Herr der Moore
war mein Bruder.«
***
Grady öffnete die Haustür und behielt Kate, deren Regenmantel innerhalb der kurzen Zeit kaum getrocknet war, im Auge. Das Wetter war nach wie vor unwirtlich. Kate hielt die Pistole unbeholfen fest; zu groß wirkte sie in ihrer Hand, und Grady merkte, wie das Mädchen anstrebte, sich die Last nicht anmerken zu lassen, die der Revolver bedeutete.
»Immer noch sicher, dass Sie das tun wollen?«, hakte er nach und bat um jeden Gefallen, der ihm Gott, die Welt oder das Schicksal noch schuldig sein mochte für all das Pech, welches er im Laufe seines Lebens erduldet hatte, auf dass sich Kate umentschied. Leider blieb sie beharrlich.
»Er ist mein Bruder«, erinnerte sie, »und ich will ihn wiedersehen und diejenige sein, die ihm sagt, dass Daddy wach geworden ist. Durch meine Hand soll er nach Hause zurückfinden.«
»Falls er dies in der Zwischenzeit aus eigenen Stücken schafft, werden Sie ihm überhaupt nichts sagen können.«
»Das wird nicht geschehen. Sie wissen das so gut wie ich.«
Grady starrte sie an, eine wunderschöne junge Frau, deren Inbrunst ihn bisweilen verstörte. Er würde sie nicht davon überzeugen können, es sei weiser, daheimzubleiben. Was ihr draußen zustoßen mochte, wagte er sich nicht vorzustellen.

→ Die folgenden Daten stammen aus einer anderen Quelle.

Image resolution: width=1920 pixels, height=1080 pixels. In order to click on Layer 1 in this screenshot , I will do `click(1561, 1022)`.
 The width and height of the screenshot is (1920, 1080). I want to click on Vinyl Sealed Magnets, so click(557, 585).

»Dann brechen wir auf«, beschloss er und klemmte die in Leder eingeschlagene Winchester unter seinen linken Arm. Mit vorgehaltener Lampe führte er Kate in den Regen.
***
Hinter ihnen hob Mrs. Fletcher eine Hand und hielt die andere vor den Mund. Sie war im Gegensatz zu vielen Frauen im Dorf weder empfänglich für Visionen, noch hegte sie üblicherweise starke Vorahnungen, doch in diesem Moment, da Grady und Kate geduckt durch den strömenden Regen zogen, beschlich sie die beklemmende Gewissheit, sie werde die beiden nicht wiedersehen.

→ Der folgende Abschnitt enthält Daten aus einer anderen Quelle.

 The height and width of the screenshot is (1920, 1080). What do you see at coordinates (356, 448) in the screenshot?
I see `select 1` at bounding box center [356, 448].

Bevor sie sich zu Tränen hinreißen ließ, trat sie zurück in die Diele und schloss die Tür vor dem Unwetter. Dann verharrte sie, indem sie beide Hände gegen das Holz drückte. Bis sie sich wieder gefasst hatte, atmete sie ungleichmäßig, dann drehte sie sich um und betrachtete die Wohnzimmertür am Ende des Ganges. Nach wie vor konnte sie nicht glauben, dass der Master zu sich gekommen war; andererseits wünschte sie sich, er sei liegen geblieben, denn sein Erwachen schien eine Lawine losgetreten zu haben, die weiter heranrollte, um sie alle unter sich zu begraben.
Wieso hatte sie ihn einsperren sollen?
Sie wusste sich keinen Reim darauf zu machen, doch was sie von seinem Gespräch mit Grady mitbekommen hatte, jagte ihr gehörigen Schrecken ein. Also schlug sie eilig ein Kreuz und begab sich in die Küche, um den Wasserkessel aufzusetzen. Eine lange Restnacht stand ihr bevor.
22
Neil rieb sich die Hände vor den Flammen.

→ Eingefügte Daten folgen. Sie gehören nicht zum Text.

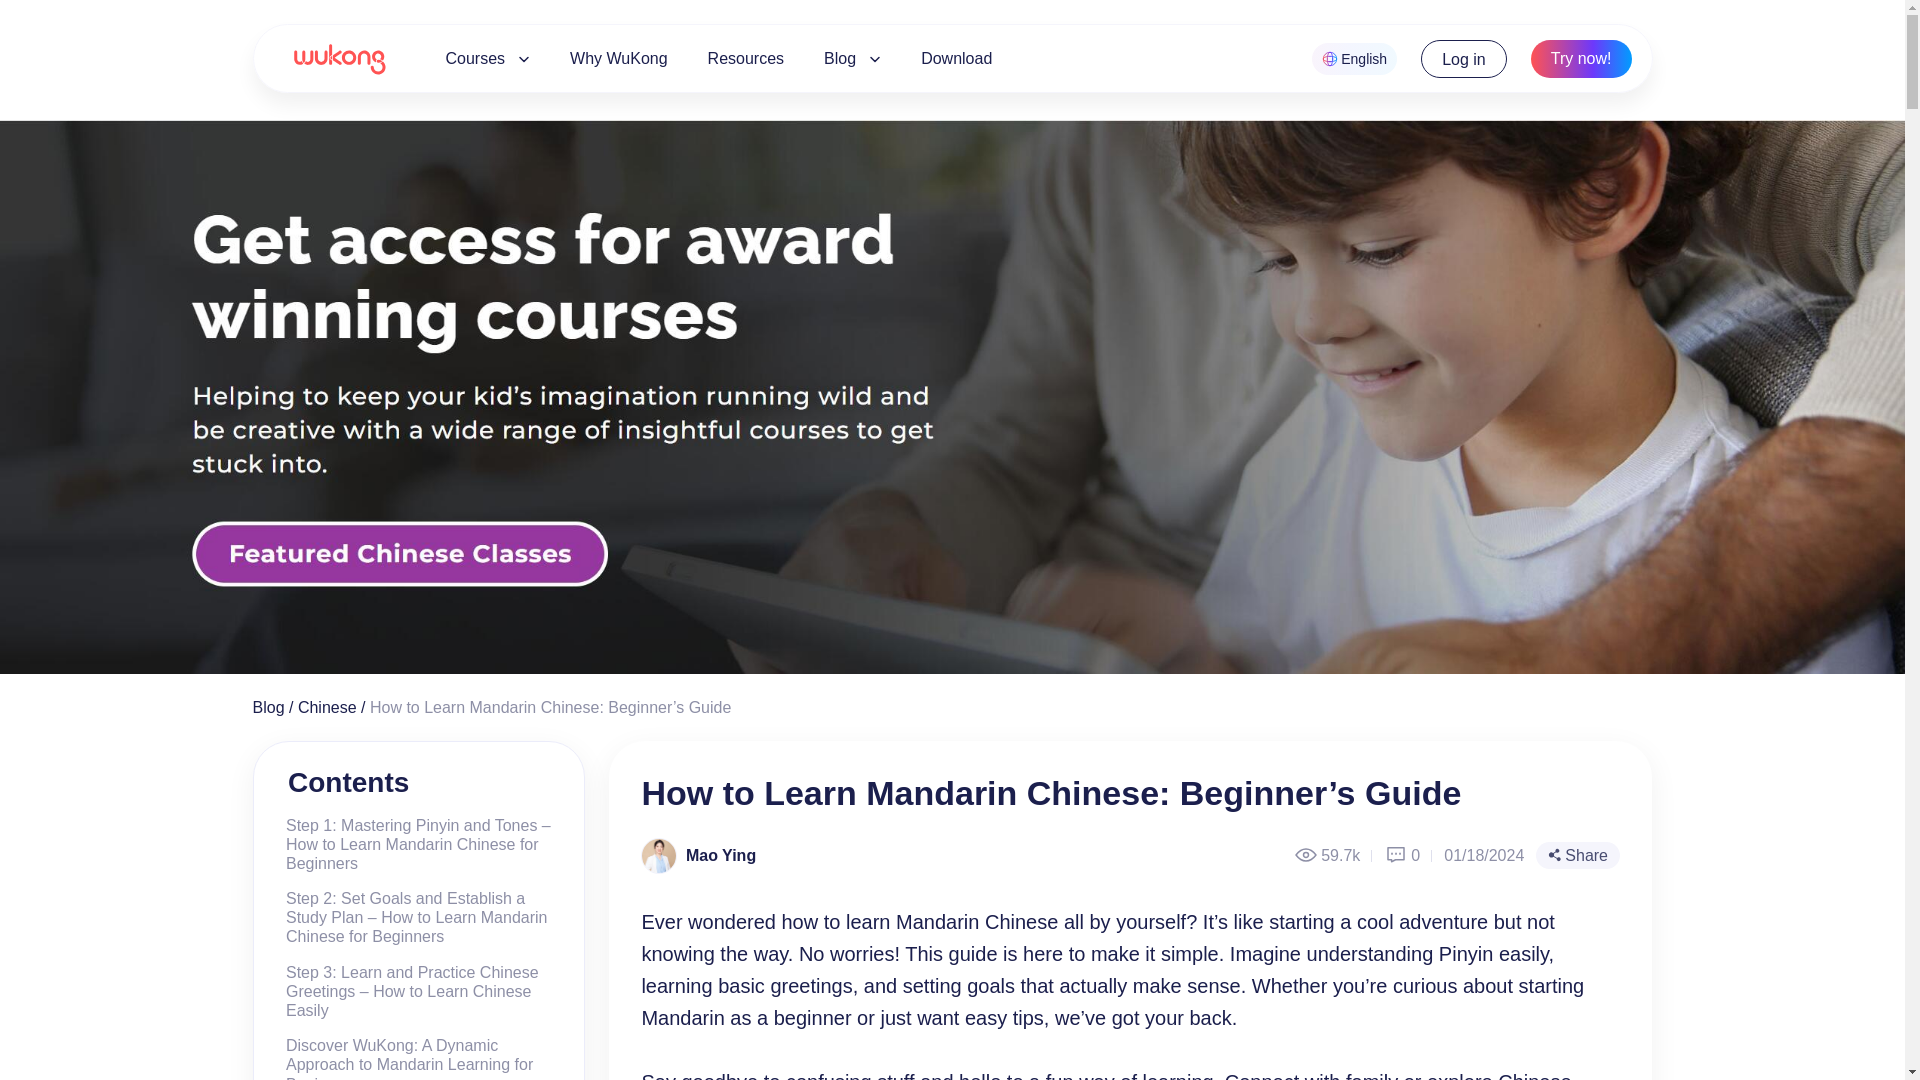 The width and height of the screenshot is (1920, 1080). Describe the element at coordinates (1464, 58) in the screenshot. I see `Log in` at that location.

»Mit dem Tod meines Onkels fing es an. Er war ein wohlhabender Gelehrter und hieß Arthur Callow, anstrengend war er allerdings auch, weil er sich wie ein Tölpel gerierte und sein Geld aus dem Fenster warf, etwa für mildtätige Spenden oder Reisen in Seuchenherde überall auf der Welt, um Gottes Wort zu verbreiten. Oft fragte ich mich, weshalb er nicht Priester geworden war, wo er sich doch in fast allen Belangen wie einer aufspielte.«
Neil schlotterte trotz der Hitze und rückte noch dichter ans Feuer. Stephen sprach so monoton, dass er aufpassen musste, nicht einzuschlafen, denn davor grauste ihm. Was mochte dieser Kriminelle dann mit ihm anstellen? Er zog die Knie bis zum Kinn an und legte die Arme um die Beine. Dann betete er im Stillen darum, das Gerede des Mannes erweise sich letztlich als glatte Lügen, mit denen er nichts weiter im Sinn hatte, als ihn an diesem Ort festzuhalten.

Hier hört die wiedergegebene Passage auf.